Conclusion and Implications

The “MLLM-as-a-Judge” paper presents a compelling argument: we don’t necessarily need more labeled data to solve AI safety; we need better inference architectures.

By breaking down the problem—objectifying rules, decomposing logic, and debiasing model outputs—CLUE transforms general-purpose MLLMs into specialized safety inspectors.

Key Takeaways for Students:

  1. Prompting isn’t enough: For high-stakes tasks, you can’t just ask an LLM a question. You need to structure its reasoning process.
  2. Logic Chains: Decomposing complex problems into simple “Yes/No” preconditions is a powerful technique for controlling LLM behavior.
  3. Bias Correction: Always assume your model has priors.

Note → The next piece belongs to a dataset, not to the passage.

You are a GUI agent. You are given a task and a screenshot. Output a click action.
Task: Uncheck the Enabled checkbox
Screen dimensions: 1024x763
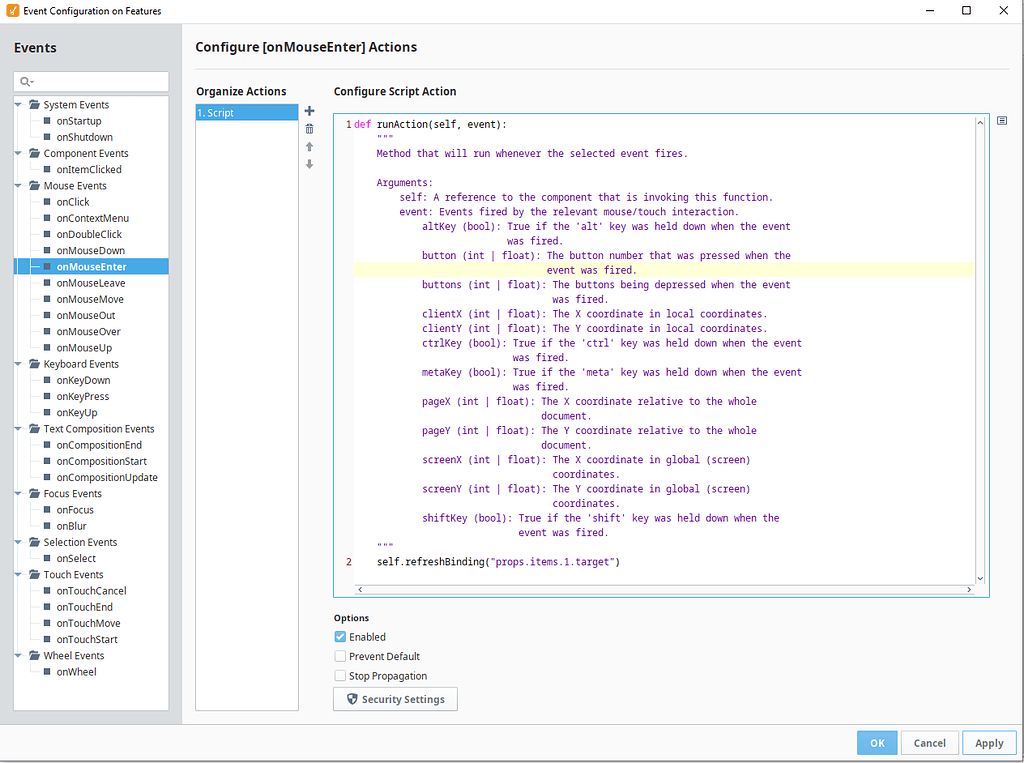340,636

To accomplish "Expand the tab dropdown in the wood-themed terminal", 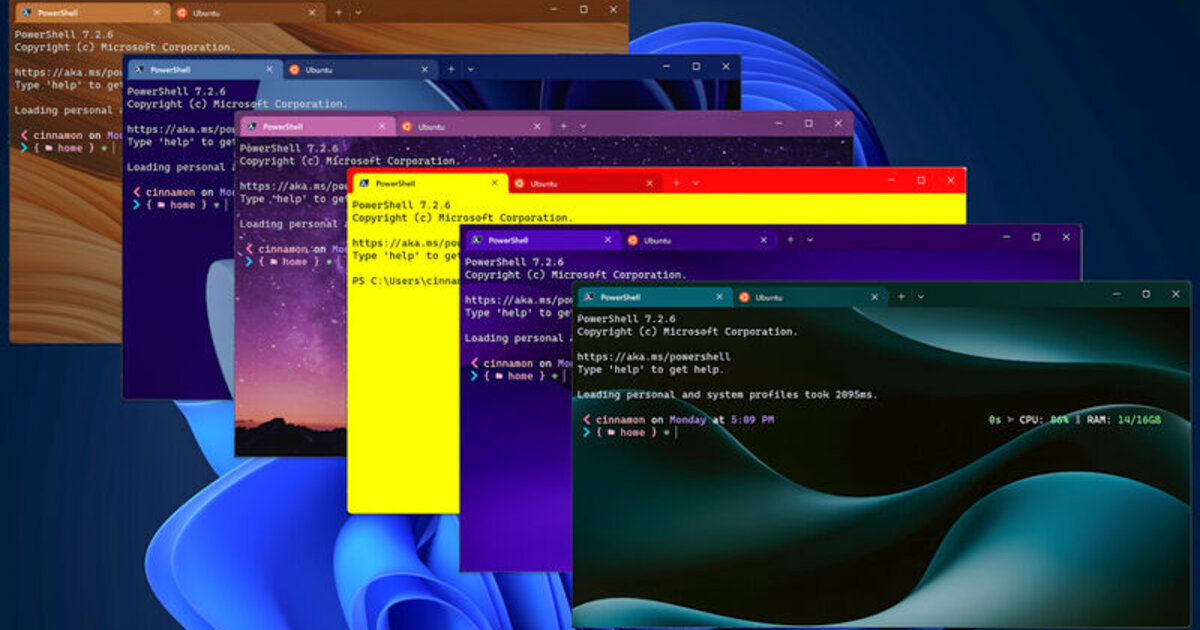I will [x=358, y=13].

Comparing outputs against a “blank” input or cropped inputs provides a mathematical way to measure confidence.
  4. Zero-Shot Power: With the right architecture, zero-shot methods can outperform fine-tuned methods, especially when the task rules change frequently.

This research paves the way for automated content moderation that is scalable, adaptable, and keeps humans out of the loop for the most disturbing content. As MLLMs continue to get smarter, frameworks like CLUE will likely become the standard for keeping the internet—and AI generation—safe.